■ **Your tasks**
• a. Write out word for word the part of the Sussex passage that begins at the words "I do not regret" and ends after "the Winnie-the-Pooh stories.".
• b. Using the Sussex passage, decide whether each statement agrees with it, and give yes or no along with the exact words from the text that settle it: (i) the writer lived in Sussex until 1991; (ii) the writer regrets no longer living in Sussex; (iii) Ashdown Forest is close to where the writer grew up.
• c. Carry on the Sussex passage beyond its final sentence.

■ **Supplied passage**
● ● ● ● ●
Until 1991 I lived in Sussex, another county divided, into East and West, on seemingly arbitrary grounds. I love Yorkshire — or I wouldn’t have stayed there for nearly three decades — but I still consider Sussex my home county. As the one I grew up in, it inevitably shaped my view of the world and its possibilities. An obvious consequence of this is the fact that I am a Brighton and Hove Albion supporter. And I do love its landscapes, to this day.
I do not regret the fact that I no longer live here. With the exception of Brighton (where Sussex is at its best) and London I prefer the northern parts of Britain and that’s just the way it is. But physically it’s a very beautiful county. The view of the red-and-white lighthouse below the stark chalk cliffs of Beachy Head is one of the few landscape shots that almost any Briton could identify instantly by name. Ashdown Forest, very close to where I grew up, was immortalised by A. A. Milne and his illustrator E. H. Shepard in the Winnie-the-Pooh stories.
And while Sussex doesn’t have the mountains of the north, it certainly has the hills. It’s the place to bring anyone who thinks that the south-east corner of England is as flat as a billiard table. As was apparent on several occasions today, you can go ambling through woods and lanes and suddenly come across a viewpoint that extends over a dozen miles or so, proving you are eight or nine hundred feet up. Unlike in Yorkshire there are no predictions of this, no obvious transition between valley and hilltop or moor. In Sussex things feel much more random, habitations speckling themselves across an unpredictable network of contours. I always rather liked it.
● ● ● ● ●
■ **Data provided**
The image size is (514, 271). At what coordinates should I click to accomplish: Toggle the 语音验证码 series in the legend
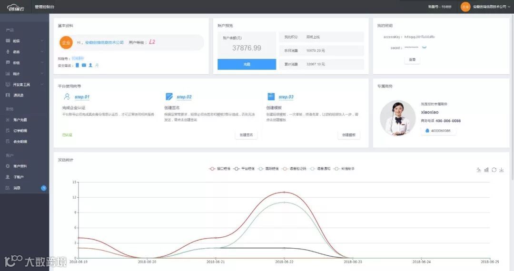(x=294, y=169)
● ● ● ● ●
■ **Answers for each item**
• a.
I do not regret the fact that I no longer live here. With the exception of Brighton (where Sussex is at its best) and London I prefer the northern parts of Britain and that’s just the way it is. But physically it’s a very beautiful county. The view of the red-and-white lighthouse below the stark chalk cliffs of Beachy Head is one of the few landscape shots that almost any Briton could identify instantly by name. Ashdown Forest, very close to where I grew up, was immortalised by A. A. Milne and his illustrator E. H. Shepard in the Winnie-the-Pooh stories.

• b.
(i) Yes: "Until 1991 I lived in Sussex"
(ii) No: "I do not regret the fact that I no longer live here."
(iii) Yes: "Ashdown Forest, very close to where I grew up"

• c.
The thing is that these feelings extend in me only to East Sussex. There is a definite border between the two, both administratively and, at least in my mind, culturally. East Sussex extends to Brighton and Hove, but everything west of that is definitely West Sussex, and thus different. East Sussex has Beachy Head and glorious coastline: West Sussex, drab caravan hells like Bognor Regis and Worthing. Inland, East Sussex has leafy lanes and Winne the Pooh, West Sussex has Gatwick Airport and Crawley. If you want to know what growing up in Crawley was like, listen to the early music of The Cure. I rest my case.
Of course I am being highly parochial here but in defining my list of historic County Tops I have made a few decisions along the way about where to draw the boundaries. Yorkshire is one example. Some historic counties that I could have split further, like Lincolnshire, have been retained as one. But I couldn’t do it with Sussex. The highest point of East Sussex is Ditchling Beacon, one of only a couple of county tops that I had visited before starting on this project (I will visit it again however). Having been there, I know now that it is a far superior top than my destination today, Blackdown. Were the summit of West Sussex bereft of trees and therefore with more extensive views, perhaps that would improve it, but then again the landscape does need trees and the area around Blackdown is characteristic of Sussex, a relatively afforested county in English terms. That makes the walking pleasant enough, but little more. Of the four tops I’ve visited thus far, this was the first to not really feel like the highest point for miles around.
Still, it’s good to get these done without significant grief. I should manage another by the end of October, too, with a trip to central Scotland planned for two weeks’ time.